Я все еще пытался вести себя как нормальный аналитический психолог того времени. Однако этот человек пугал меня, поскольку в один момент он сидел на стуле, а в другой делал нечто, казавшееся абсолютно беспорядочным; он внезапно подпрыгивал из сидячего положения в воздух, ударяясь головой в потолок моей комнаты!
Раньше я никогда не видел, чтобы кто-нибудь прыгал так высоко из сидячего положения. Я был ошарашен. Больше того, он так сильно пугал меня, что я почти кричал. Я завопил на него: «Эй, ты не можешь это делать с Арни Минделлом! Если ты хочешь быть моим другом, ты не можешь так делать, потому что я слишком испуган! Я не знаю, что делать с таким поведением!» И это было правдой.
Все, что я мог делать – это оставаться в моем так называемом нормальном мире, в котором не было беспорядочных прыжков. Однако, к моему удивлению, он остановился, посмотрел на меня и сказал: «Боже мой, никто никогда не обращался со мной как с человеком». Я сказал: «Я никак с вами не обращаюсь – я слишком испуган! Пожалуйста, больше не делайте так, если вы хотите со мной работать, иначе мне придется найти кого-то еще, с кем вы сможете работать».
Оглядываясь назад, я могу видеть, что тот мужчина оказал мне услугу. Он выгнал меня из моей аналитической роли. Его скачущая, маниакальная сила ломала мою холодность и делала меня более страстным.
Оказалось, что моя реакция была для него социально необычной. Очевидно, он раньше никогда не слышал, чтобы люди так прямо кричали ему что-либо.

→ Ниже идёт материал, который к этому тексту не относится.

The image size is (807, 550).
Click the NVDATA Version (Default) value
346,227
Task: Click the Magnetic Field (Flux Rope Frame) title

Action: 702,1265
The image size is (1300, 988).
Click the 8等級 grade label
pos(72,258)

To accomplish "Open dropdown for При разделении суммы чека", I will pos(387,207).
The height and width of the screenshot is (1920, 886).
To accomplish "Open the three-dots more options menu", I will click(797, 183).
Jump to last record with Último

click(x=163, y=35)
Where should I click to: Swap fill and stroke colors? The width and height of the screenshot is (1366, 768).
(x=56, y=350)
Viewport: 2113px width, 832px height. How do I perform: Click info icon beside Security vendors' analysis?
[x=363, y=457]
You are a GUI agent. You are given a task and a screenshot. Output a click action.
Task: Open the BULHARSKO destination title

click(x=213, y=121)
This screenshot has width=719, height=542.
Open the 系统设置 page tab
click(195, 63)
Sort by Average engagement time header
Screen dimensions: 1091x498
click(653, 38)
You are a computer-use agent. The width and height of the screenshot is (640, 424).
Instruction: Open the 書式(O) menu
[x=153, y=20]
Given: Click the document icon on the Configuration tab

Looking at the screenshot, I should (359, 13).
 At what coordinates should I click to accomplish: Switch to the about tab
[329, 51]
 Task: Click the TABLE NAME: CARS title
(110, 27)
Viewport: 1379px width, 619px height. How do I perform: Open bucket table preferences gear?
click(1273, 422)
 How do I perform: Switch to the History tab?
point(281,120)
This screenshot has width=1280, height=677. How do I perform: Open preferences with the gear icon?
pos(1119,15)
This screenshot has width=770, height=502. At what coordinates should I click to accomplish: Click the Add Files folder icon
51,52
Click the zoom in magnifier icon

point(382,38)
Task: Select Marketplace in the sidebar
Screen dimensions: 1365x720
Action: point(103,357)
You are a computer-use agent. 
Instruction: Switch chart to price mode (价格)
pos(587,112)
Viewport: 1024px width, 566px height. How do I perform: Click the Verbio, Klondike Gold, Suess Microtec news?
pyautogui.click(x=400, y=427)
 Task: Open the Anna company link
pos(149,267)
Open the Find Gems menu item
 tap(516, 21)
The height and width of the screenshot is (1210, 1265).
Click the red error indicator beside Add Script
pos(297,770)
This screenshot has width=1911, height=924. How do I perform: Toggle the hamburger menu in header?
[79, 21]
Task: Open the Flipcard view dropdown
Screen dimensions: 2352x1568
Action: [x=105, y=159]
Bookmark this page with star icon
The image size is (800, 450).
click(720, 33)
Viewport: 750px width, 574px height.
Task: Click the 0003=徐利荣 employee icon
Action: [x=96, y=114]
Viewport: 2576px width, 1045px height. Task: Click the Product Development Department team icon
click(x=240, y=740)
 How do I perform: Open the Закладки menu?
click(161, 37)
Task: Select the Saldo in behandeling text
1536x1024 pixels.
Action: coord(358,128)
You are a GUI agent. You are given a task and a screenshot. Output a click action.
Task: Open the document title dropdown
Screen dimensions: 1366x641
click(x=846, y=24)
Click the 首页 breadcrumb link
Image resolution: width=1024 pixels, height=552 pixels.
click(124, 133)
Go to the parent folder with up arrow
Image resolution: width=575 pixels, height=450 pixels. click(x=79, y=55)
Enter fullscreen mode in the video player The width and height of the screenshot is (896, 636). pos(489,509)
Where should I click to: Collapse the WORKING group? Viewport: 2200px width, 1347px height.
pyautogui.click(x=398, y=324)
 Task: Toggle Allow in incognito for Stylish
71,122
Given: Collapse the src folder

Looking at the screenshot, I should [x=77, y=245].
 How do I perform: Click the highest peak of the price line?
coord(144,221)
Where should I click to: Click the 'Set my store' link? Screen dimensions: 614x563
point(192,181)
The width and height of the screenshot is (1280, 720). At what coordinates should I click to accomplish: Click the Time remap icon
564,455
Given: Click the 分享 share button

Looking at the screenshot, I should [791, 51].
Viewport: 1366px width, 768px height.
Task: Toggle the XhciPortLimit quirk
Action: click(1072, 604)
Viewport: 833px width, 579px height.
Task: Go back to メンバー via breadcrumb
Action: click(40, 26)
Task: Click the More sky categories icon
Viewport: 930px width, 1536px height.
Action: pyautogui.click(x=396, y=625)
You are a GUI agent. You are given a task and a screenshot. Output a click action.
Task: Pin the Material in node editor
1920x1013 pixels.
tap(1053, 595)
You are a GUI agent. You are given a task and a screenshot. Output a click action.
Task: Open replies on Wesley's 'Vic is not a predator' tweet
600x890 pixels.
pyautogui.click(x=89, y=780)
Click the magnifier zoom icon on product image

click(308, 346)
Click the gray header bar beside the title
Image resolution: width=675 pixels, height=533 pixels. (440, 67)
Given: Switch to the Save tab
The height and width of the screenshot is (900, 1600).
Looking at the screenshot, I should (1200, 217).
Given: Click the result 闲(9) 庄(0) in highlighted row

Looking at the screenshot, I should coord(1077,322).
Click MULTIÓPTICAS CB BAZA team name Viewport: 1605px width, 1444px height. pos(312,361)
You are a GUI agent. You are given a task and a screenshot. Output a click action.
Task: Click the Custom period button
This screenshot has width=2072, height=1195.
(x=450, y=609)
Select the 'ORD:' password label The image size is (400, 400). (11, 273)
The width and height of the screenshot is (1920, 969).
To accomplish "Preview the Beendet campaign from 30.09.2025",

В каком-то смысле мое нормальное поведение делало его безумным, а мое собственное безумное поведение – то есть то, что я кричал и сообщал ему, что я боюсь – делало его более нормальным, по крайней мере на время. Он чувствовал, что я обращаюсь с ним как с человеком. Там и тогда начались наши рабочие отношения. Возможно, он искал кого-то, кто присоединится к нему в его сновидении. В то время я об этом не думал. Я просто реагировал бессознательно. Он вынудил меня расти, стать стохастическим, то есть отчасти предопределенным, отчасти непредсказуемым.
Крайние состояние – это попытка представлять не только предсказуемый реальный мир, но и призрачные случайные миры. Все миры принадлежат всеобщему «танцу». Ничто не является полностью личным. Как говорил Фейнман: «Пробуй все пути».
На ум приходит еще один пример. Однажды в мой офис прошествовал человек с двумя сопровождающими его мужчинами по бокам. Он сказал: «Я – свет». Люди, которые пришли с ним, рассказали: «Он говорил, что он – свет посреди большого праздника в центре Цюриха. И когда он сказал нам: «Я – свет», люстра, висевшая над нами, упала и разбилась, так что все испугались. Они думали, что он – сумасшедший маг! Кто-то сказал, что вы могли бы ему помочь».
Затем новый клиент опять заявил: «Я есть свет». И я подумал: «Это захватывающе. Дай-ка я это попробую». Поэтому я сказал: «Я не знаю, каково это. Дайте я на минутку это попробую. Я попробую чувствовать себя как вселенная и ее свет… Да, я – свет!».